__Supplied data__
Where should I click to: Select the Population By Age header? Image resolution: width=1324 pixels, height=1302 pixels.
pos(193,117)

---

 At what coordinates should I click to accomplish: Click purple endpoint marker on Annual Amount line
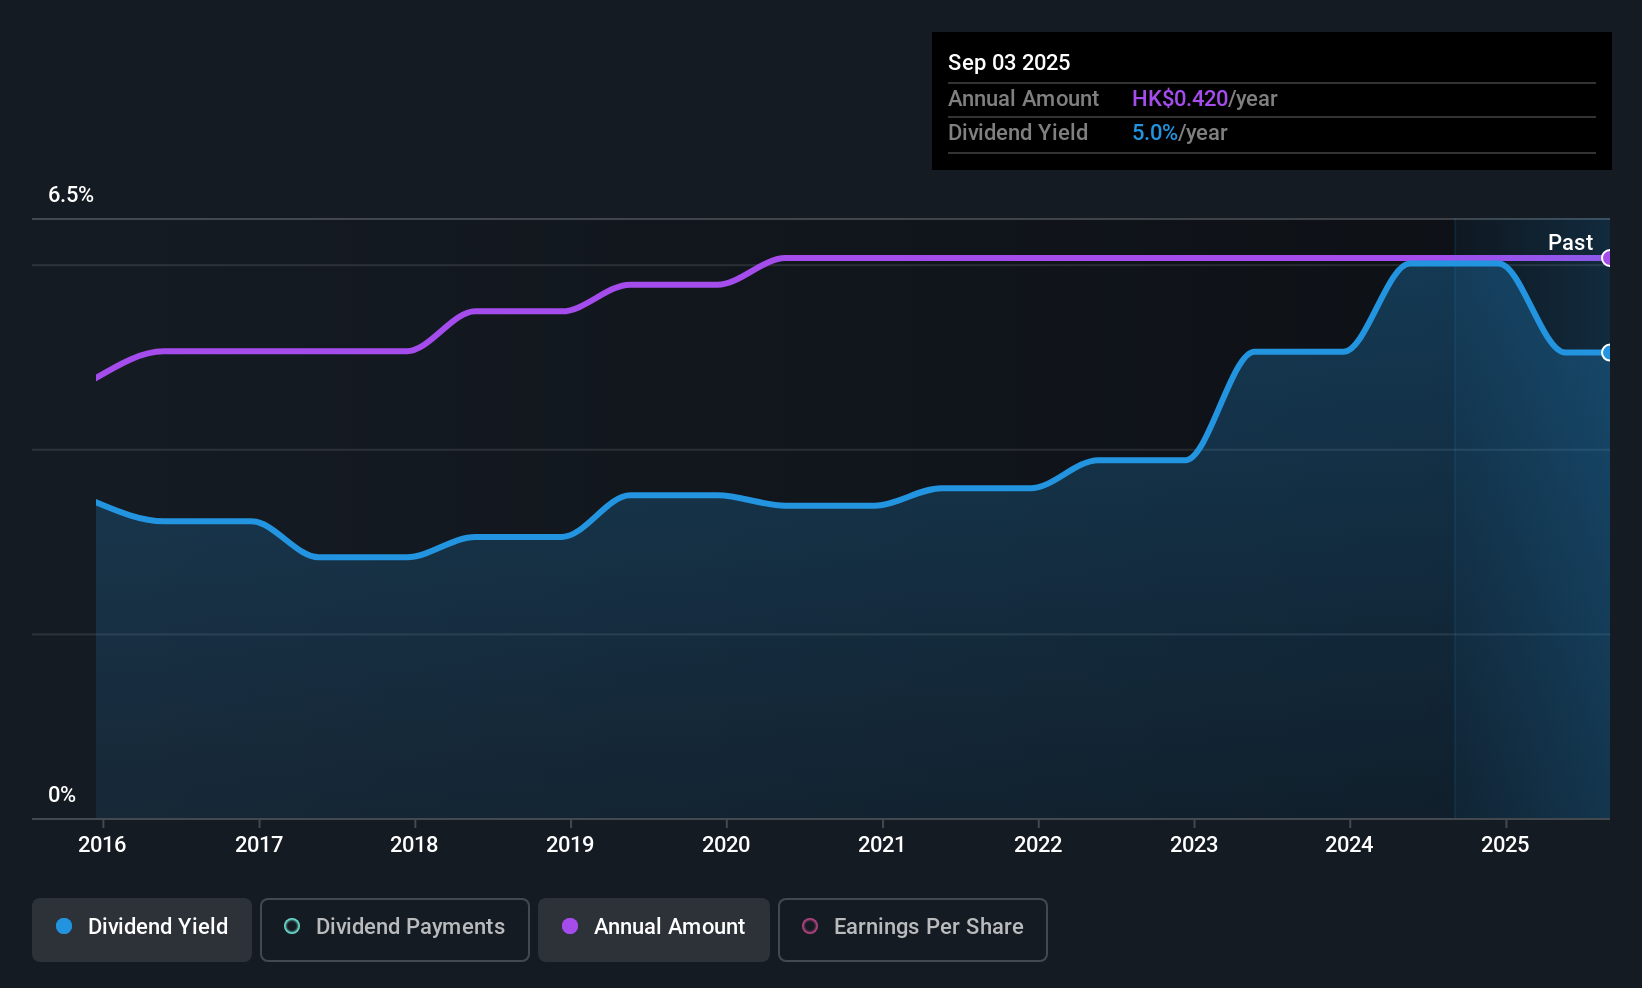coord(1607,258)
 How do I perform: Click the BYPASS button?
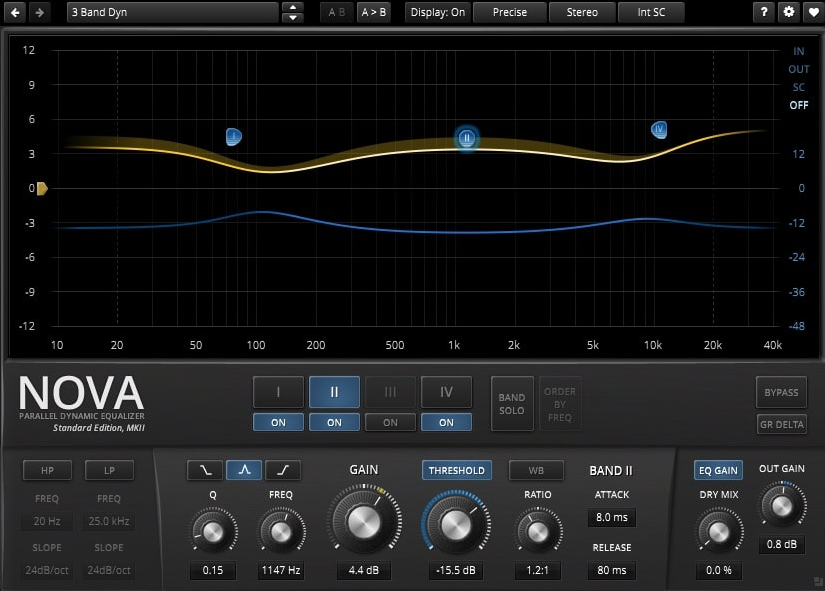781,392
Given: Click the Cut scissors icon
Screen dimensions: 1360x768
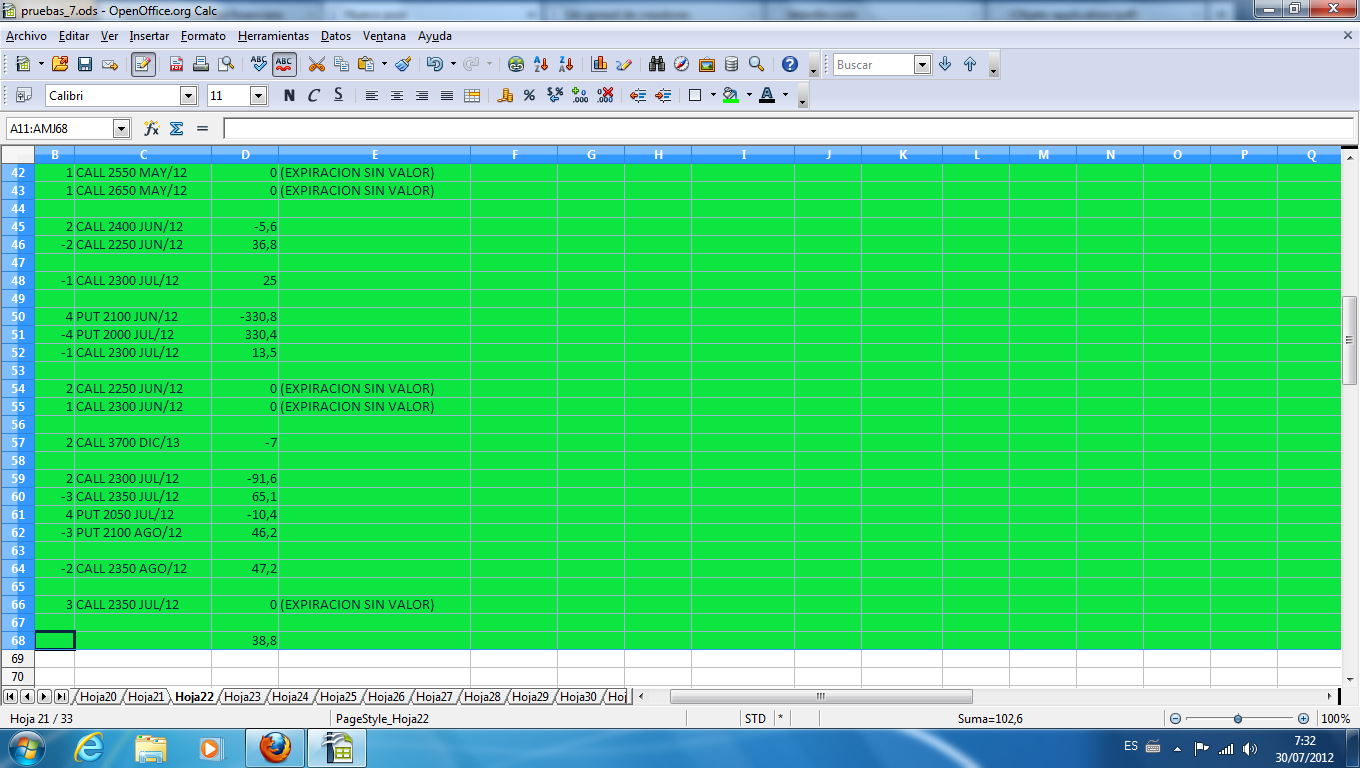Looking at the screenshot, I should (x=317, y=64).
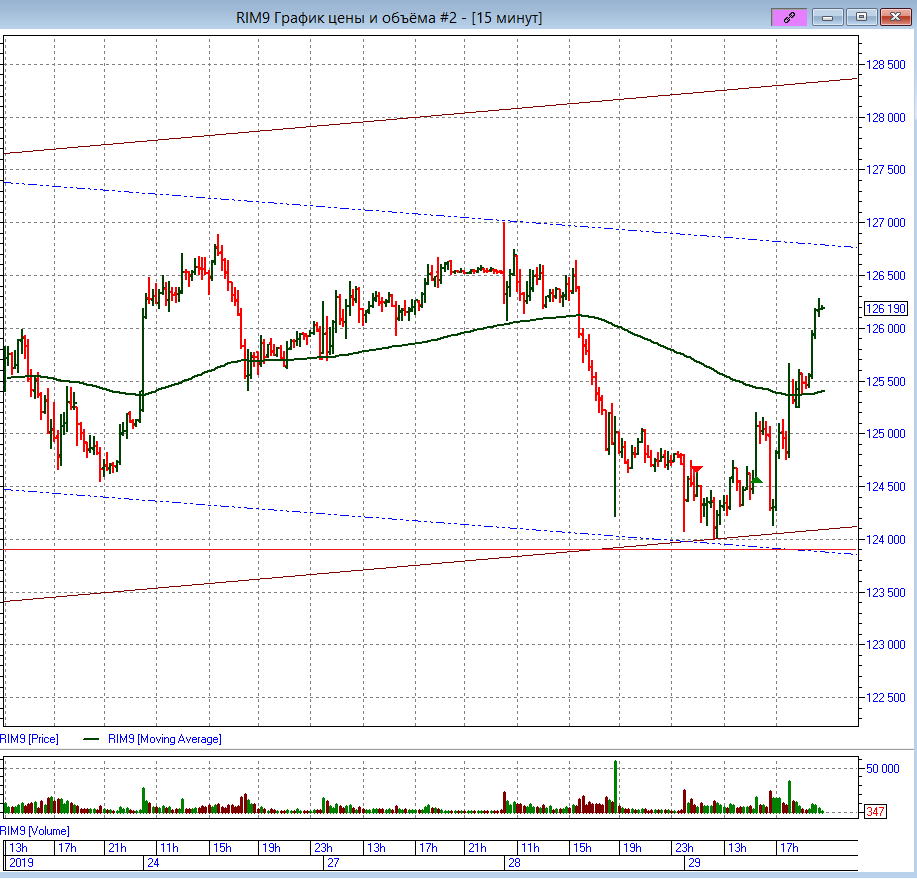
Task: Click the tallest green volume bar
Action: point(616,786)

...

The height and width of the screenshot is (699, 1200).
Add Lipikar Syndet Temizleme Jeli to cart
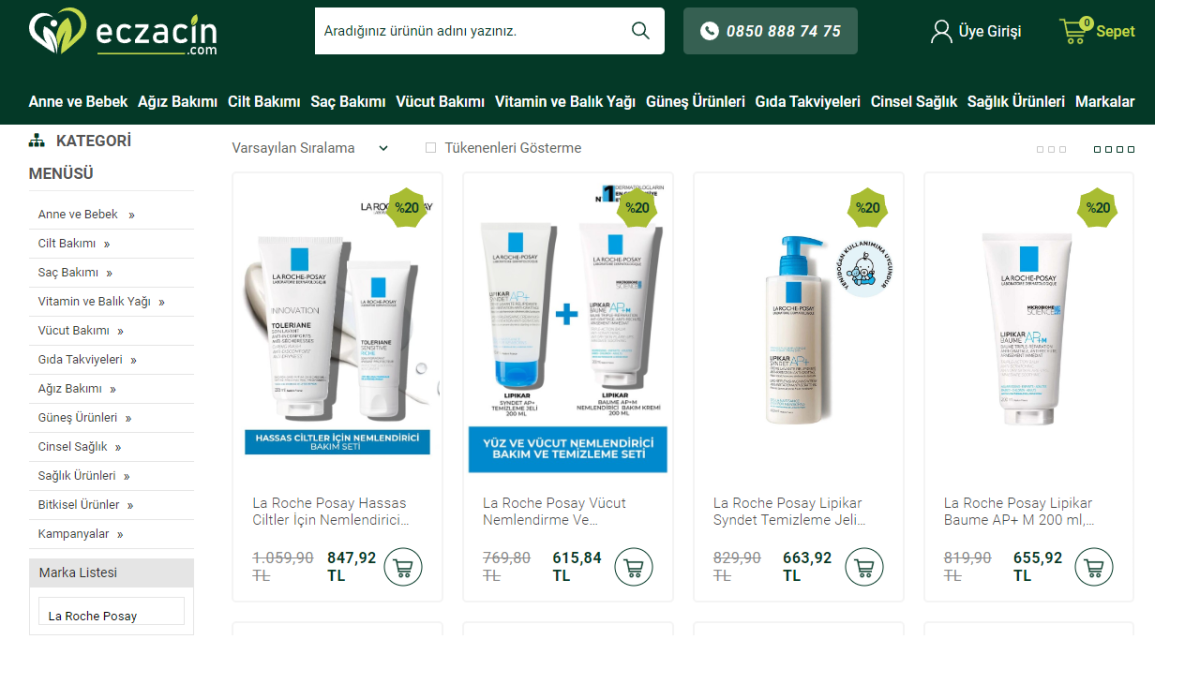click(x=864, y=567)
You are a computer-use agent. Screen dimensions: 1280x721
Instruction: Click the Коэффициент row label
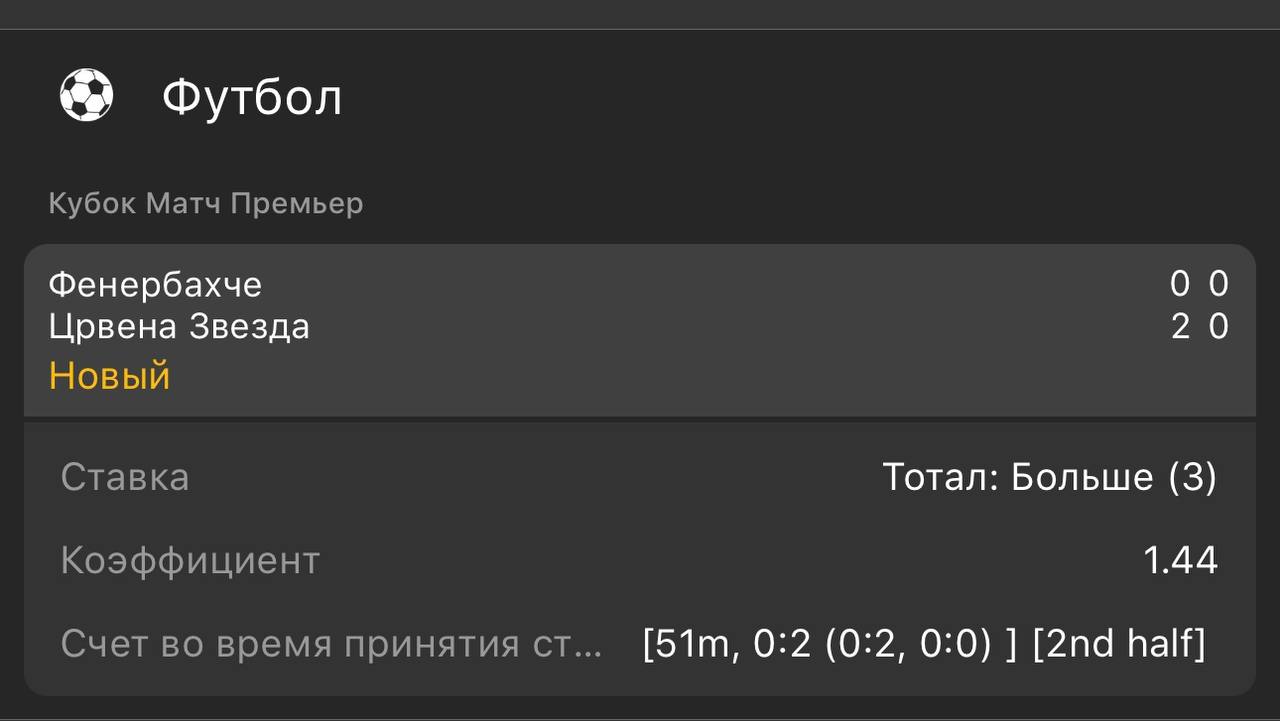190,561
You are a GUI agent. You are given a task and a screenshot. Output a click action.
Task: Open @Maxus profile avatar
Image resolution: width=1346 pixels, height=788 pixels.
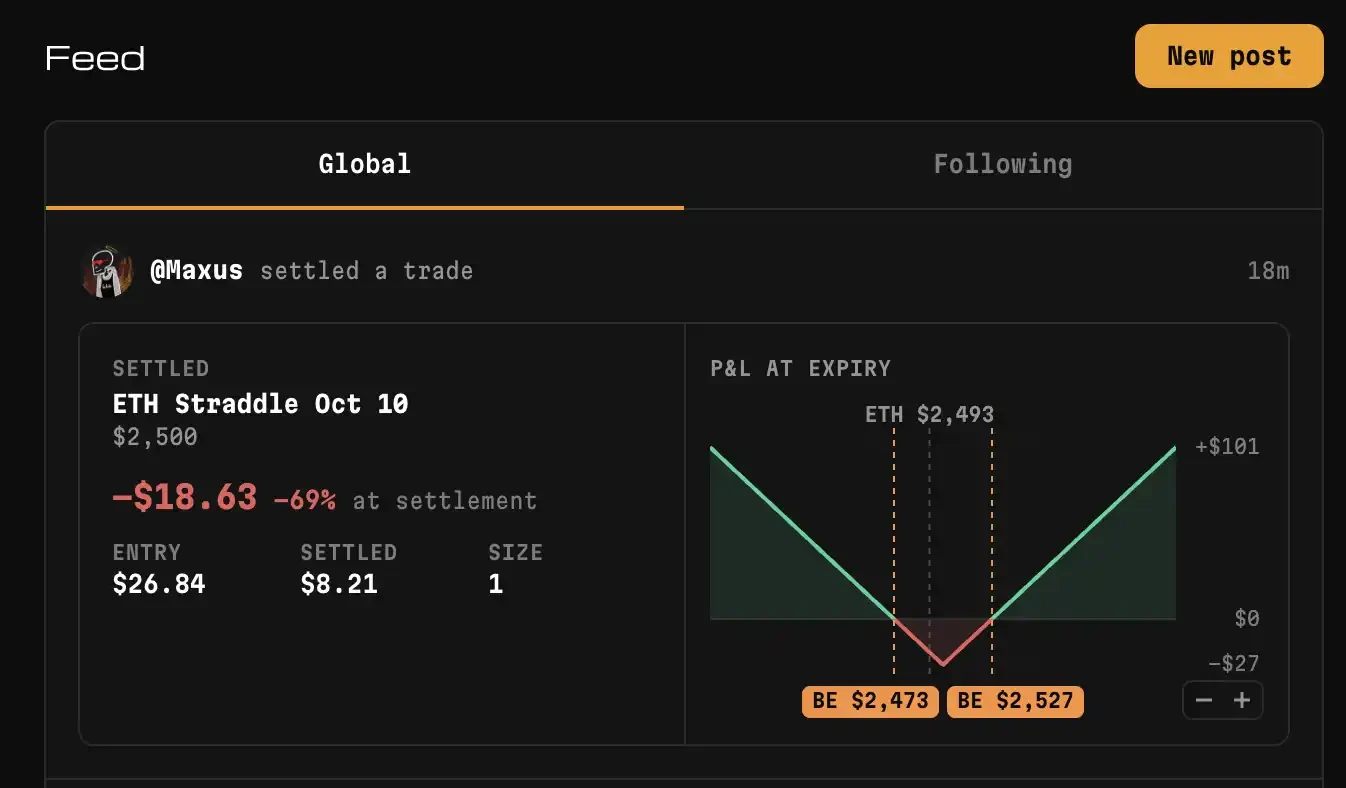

__Assigned task__
Every line of the data above that includes "agent" should be listed.

__Solution for this task__
You are a computer-use agent. Screen dimensions: 1280x721
You are a GUI agent. You are given a task and a screenshot. Output a click action.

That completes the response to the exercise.